-------- Data shown

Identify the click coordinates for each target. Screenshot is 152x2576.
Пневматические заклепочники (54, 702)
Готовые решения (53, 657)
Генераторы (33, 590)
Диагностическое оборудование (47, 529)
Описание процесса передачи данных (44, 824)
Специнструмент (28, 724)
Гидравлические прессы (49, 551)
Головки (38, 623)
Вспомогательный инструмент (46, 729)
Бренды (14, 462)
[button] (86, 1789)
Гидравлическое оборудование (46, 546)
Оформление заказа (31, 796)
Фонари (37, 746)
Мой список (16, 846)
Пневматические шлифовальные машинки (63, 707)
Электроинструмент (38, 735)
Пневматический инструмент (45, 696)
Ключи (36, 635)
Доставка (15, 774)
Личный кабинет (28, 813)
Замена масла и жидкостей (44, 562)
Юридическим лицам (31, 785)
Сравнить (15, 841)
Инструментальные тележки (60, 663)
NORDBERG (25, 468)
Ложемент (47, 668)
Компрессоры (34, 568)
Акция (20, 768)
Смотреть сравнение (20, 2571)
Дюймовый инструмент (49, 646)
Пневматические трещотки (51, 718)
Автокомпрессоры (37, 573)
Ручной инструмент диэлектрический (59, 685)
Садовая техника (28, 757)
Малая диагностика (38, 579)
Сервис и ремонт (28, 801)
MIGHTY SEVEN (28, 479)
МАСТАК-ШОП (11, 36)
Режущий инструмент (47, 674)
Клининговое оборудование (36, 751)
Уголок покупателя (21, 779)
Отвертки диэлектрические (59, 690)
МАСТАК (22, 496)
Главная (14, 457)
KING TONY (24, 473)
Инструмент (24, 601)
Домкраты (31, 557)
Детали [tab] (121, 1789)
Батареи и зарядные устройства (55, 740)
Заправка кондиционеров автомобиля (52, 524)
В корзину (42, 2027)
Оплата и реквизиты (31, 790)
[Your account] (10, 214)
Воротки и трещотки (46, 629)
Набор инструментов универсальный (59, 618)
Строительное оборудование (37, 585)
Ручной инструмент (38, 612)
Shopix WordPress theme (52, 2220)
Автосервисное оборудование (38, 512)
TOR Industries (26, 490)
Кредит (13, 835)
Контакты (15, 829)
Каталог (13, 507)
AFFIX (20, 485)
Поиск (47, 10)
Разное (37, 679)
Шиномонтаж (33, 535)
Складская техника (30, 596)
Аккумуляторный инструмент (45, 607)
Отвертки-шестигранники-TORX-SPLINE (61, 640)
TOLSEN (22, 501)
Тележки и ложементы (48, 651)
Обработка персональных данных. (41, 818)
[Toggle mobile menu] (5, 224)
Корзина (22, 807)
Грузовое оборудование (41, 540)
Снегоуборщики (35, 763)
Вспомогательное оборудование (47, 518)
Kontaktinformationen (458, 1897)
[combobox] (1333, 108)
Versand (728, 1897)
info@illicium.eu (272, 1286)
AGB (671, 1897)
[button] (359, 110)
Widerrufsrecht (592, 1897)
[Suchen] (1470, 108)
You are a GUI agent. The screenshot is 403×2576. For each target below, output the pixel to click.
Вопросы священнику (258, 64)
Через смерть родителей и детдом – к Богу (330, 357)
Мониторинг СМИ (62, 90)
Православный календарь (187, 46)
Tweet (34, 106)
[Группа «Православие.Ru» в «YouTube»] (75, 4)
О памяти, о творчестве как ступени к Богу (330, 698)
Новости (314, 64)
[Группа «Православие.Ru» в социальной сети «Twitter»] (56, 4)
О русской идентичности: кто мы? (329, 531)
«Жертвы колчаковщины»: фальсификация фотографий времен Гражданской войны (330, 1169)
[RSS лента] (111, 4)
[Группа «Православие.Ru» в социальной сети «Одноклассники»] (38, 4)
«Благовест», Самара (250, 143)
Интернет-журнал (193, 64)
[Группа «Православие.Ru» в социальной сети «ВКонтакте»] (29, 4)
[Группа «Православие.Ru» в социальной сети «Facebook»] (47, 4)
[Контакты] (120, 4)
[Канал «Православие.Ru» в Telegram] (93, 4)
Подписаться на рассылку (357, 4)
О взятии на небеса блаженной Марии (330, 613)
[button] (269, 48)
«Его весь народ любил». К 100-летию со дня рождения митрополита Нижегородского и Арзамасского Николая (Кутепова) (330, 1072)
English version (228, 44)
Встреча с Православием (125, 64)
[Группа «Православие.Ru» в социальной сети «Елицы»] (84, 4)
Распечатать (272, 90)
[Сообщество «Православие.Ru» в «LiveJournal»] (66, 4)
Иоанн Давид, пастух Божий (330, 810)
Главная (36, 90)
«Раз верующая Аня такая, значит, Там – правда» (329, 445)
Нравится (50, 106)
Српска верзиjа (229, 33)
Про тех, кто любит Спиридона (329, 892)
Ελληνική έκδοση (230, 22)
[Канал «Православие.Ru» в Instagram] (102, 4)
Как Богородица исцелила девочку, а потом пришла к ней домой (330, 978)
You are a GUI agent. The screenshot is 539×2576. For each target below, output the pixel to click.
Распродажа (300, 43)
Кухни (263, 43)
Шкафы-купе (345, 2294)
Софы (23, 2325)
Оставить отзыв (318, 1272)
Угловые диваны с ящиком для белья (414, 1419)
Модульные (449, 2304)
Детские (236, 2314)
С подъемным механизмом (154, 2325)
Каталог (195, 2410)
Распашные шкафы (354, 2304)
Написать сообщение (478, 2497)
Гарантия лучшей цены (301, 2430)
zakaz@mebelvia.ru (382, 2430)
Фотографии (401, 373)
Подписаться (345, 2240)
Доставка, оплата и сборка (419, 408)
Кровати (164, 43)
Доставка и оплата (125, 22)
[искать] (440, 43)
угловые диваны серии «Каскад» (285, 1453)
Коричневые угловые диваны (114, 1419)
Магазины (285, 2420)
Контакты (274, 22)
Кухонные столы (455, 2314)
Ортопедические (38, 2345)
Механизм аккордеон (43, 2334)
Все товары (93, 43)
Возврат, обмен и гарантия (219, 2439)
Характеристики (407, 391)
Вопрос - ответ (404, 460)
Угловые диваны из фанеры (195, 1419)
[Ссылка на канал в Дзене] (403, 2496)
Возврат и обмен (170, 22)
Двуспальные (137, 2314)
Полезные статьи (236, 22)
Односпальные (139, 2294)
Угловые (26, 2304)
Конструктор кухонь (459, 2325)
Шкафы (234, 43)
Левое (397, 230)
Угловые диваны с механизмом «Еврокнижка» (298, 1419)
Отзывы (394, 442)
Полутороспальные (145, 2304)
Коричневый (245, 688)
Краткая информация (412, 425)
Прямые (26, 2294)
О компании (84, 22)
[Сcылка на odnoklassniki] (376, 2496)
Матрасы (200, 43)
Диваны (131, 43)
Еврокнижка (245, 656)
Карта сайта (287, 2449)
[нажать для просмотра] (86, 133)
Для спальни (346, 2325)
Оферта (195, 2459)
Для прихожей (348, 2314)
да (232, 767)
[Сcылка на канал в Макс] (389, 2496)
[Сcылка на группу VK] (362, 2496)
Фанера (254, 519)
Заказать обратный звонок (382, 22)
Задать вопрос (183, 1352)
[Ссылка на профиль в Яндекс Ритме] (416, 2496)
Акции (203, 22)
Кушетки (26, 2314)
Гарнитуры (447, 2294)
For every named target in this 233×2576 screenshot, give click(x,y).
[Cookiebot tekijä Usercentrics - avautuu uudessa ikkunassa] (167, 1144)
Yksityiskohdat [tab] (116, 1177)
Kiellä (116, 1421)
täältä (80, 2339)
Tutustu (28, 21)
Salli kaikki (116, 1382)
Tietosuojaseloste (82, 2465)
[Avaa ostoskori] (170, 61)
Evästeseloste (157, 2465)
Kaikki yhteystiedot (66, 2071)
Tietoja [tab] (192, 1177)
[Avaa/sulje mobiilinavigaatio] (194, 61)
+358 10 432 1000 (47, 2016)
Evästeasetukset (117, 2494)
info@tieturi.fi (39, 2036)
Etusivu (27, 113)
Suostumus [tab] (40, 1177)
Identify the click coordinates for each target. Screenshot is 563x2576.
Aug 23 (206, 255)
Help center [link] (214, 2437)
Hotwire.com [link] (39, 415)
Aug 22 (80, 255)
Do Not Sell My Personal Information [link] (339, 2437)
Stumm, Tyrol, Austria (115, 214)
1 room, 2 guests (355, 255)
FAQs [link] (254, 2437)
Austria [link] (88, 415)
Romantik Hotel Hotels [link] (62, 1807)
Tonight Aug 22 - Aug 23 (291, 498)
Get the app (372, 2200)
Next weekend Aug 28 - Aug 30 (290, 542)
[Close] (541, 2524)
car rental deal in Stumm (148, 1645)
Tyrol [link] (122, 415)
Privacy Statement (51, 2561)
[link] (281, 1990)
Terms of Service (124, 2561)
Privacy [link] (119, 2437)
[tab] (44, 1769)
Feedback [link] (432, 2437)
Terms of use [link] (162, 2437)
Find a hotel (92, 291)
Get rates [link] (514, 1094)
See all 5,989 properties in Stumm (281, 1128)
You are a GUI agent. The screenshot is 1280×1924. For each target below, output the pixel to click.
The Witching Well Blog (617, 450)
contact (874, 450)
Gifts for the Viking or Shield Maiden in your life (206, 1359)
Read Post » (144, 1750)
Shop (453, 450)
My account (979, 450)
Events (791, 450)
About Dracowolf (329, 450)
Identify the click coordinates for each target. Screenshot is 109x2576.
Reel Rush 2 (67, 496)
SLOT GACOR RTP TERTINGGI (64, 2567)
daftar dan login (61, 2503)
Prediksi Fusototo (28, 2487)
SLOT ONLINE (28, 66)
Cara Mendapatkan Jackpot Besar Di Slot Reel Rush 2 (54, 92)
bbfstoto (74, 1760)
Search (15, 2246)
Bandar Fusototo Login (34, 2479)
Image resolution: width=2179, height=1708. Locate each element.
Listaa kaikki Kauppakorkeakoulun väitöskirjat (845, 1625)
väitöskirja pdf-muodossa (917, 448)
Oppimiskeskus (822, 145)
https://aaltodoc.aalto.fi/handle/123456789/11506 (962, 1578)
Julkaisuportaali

----------------

→ Brief
Above are the records. Print exactly, and only, the lines from the line with "[link] (281, 1990)" to the line with "See all 5,989 properties in Stumm (281, 1128)", both inclusive.

→ Finished task
[link] (281, 1990)
Terms of Service (124, 2561)
Privacy [link] (119, 2437)
[tab] (44, 1769)
Feedback [link] (432, 2437)
Terms of use [link] (162, 2437)
Find a hotel (92, 291)
Get rates [link] (514, 1094)
See all 5,989 properties in Stumm (281, 1128)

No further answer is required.